Monitoring the concentration of TNF-α inhibitor drugs and the development of anti-drug antibodies (ADA) enables physicians to optimize patient treatment over time. The test results help physicians understand underlying causes of suboptimal outcomes, make informed therapy choices, and provide more effective treatment to their patients. The use of TNF-α inhibitors has revolutionized the treatment of patients with several non-infectious inflammatory disorders, including Crohn disease and ulcerative colitis.
There is currently no established standard for handling patients with treatment failure to TNF-α inhibitors. One approach is to monitor drug levels and anti-drug antibodies. Current methods for ADA detection are complicated by the fact that most TNF-α inhibitors are antibodies and by the complexity of measuring antibodies against antibodies in non-functional binding assays. More importantly, all non-ARUP methods fail to differentiate binding from neutralizing ADA.

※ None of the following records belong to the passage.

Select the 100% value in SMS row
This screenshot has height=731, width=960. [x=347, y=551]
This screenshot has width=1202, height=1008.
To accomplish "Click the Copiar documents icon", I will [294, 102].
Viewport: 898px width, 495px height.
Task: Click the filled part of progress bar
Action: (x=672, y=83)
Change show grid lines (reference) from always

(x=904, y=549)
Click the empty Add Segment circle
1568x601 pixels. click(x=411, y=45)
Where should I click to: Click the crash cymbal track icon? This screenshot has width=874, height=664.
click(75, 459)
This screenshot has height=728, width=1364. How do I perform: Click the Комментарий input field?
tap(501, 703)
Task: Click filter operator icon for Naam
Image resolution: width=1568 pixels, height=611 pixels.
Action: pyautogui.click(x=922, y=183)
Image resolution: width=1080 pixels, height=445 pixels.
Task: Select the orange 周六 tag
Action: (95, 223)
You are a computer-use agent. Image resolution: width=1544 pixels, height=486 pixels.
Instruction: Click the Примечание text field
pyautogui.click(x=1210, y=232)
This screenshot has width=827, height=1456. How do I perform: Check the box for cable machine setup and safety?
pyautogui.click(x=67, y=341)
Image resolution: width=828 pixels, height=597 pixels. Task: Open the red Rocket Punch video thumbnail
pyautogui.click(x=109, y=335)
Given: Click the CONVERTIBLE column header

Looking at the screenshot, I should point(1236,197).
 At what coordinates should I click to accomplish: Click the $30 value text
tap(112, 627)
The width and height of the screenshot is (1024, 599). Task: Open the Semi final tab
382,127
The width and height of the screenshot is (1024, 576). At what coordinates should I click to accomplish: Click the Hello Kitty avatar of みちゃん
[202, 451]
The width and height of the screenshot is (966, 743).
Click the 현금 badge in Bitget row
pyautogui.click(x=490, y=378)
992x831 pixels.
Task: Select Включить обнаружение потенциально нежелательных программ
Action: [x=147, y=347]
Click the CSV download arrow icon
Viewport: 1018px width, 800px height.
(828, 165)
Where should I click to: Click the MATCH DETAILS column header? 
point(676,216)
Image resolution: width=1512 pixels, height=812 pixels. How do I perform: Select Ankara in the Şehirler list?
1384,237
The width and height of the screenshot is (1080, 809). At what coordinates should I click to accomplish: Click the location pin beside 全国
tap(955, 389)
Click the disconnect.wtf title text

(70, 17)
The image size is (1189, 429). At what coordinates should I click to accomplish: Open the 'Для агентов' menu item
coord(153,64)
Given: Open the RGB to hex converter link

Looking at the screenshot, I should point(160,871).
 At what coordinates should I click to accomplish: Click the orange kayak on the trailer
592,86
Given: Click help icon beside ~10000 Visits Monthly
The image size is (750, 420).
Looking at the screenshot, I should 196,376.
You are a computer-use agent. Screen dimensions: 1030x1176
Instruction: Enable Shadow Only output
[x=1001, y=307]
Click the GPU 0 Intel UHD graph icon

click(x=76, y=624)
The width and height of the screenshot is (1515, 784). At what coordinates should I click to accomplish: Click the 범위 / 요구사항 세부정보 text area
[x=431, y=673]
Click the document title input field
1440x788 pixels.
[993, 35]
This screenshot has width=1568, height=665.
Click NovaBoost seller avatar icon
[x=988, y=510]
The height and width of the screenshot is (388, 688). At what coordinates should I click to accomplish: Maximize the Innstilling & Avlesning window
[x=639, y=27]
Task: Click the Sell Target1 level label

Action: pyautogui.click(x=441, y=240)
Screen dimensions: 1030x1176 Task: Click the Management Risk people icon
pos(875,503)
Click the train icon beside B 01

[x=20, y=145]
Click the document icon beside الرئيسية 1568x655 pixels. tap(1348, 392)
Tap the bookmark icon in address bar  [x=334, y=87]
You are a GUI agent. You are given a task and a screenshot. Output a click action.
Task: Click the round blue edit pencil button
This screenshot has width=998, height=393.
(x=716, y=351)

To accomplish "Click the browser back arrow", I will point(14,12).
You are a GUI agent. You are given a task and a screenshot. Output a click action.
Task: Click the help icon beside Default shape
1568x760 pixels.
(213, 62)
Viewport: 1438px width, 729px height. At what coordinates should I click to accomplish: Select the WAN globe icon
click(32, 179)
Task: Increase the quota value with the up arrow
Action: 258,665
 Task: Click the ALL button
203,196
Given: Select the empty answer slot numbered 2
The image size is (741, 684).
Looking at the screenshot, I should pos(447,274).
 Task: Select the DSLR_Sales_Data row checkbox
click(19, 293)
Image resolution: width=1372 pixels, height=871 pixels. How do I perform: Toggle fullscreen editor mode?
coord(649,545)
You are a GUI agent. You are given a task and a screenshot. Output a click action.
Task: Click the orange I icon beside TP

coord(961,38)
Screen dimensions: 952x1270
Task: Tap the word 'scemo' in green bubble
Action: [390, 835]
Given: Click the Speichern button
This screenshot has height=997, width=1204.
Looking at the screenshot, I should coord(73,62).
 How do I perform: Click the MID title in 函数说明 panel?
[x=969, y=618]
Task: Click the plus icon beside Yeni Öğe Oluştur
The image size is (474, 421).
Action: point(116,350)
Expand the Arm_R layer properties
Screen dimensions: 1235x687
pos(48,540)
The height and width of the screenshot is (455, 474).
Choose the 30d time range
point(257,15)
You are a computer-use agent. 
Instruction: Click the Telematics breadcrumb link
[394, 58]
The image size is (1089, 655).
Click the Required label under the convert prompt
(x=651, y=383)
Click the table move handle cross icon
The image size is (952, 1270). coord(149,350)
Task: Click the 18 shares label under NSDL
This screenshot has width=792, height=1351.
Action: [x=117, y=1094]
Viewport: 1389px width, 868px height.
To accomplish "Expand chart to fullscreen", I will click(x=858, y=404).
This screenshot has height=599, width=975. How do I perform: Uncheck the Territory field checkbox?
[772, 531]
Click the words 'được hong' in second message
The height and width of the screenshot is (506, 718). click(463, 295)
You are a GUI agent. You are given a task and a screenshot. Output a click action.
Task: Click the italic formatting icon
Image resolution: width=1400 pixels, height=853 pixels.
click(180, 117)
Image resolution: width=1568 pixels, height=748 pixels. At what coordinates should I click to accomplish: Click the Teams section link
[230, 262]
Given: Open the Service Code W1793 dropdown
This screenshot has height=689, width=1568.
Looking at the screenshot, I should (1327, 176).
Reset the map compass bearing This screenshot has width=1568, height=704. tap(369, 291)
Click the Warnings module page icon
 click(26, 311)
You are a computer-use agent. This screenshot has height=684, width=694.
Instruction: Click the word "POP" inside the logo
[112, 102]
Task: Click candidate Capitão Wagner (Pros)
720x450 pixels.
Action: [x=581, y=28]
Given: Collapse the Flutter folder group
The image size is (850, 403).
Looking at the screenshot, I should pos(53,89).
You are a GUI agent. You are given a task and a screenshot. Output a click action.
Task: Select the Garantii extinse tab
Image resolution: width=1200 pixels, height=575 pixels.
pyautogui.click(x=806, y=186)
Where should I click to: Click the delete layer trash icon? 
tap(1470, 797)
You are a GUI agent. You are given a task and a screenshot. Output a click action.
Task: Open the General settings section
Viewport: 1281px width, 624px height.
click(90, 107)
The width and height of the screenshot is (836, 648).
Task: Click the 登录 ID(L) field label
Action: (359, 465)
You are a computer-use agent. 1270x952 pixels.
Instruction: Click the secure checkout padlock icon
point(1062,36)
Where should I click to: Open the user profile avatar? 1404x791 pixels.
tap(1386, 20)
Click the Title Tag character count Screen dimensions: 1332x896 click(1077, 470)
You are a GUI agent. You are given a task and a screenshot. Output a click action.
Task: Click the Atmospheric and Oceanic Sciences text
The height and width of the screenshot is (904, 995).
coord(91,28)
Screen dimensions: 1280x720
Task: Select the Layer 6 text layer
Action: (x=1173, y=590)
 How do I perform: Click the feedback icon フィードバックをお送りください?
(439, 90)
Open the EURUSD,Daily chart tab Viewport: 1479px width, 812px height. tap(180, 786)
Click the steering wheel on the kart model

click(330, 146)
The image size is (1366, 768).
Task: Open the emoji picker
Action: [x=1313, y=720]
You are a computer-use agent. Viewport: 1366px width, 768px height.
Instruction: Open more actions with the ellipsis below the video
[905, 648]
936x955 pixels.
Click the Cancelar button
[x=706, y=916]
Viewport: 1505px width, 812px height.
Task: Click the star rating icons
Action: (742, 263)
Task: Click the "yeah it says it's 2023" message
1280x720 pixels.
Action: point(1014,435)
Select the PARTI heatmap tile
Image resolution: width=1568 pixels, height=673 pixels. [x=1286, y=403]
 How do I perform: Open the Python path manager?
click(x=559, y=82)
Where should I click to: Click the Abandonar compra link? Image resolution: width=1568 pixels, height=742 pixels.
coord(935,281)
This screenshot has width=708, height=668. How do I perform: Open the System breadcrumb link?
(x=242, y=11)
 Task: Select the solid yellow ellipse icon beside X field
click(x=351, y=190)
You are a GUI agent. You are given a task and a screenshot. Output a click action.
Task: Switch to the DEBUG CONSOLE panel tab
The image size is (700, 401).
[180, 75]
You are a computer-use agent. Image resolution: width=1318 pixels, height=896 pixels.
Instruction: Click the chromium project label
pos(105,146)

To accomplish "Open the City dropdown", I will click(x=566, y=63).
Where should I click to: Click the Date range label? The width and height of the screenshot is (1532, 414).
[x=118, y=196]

ARUP’s TNF-α activity and neutralizing antibody assays are cell-based bioassays that measure the ability of a drug to inhibit TNF-α. The assays also detect the presence of antibodies that neutralize drug activity. Emergence of these neutralizing antibodies in a patient leads to treatment failure. Other methods measure drug and drug antibodies that bind to infliximab or Adalimumab. Unlike ARUP’s assays, these methods cannot distinguish whether the antibodies neutralize drug activity or not.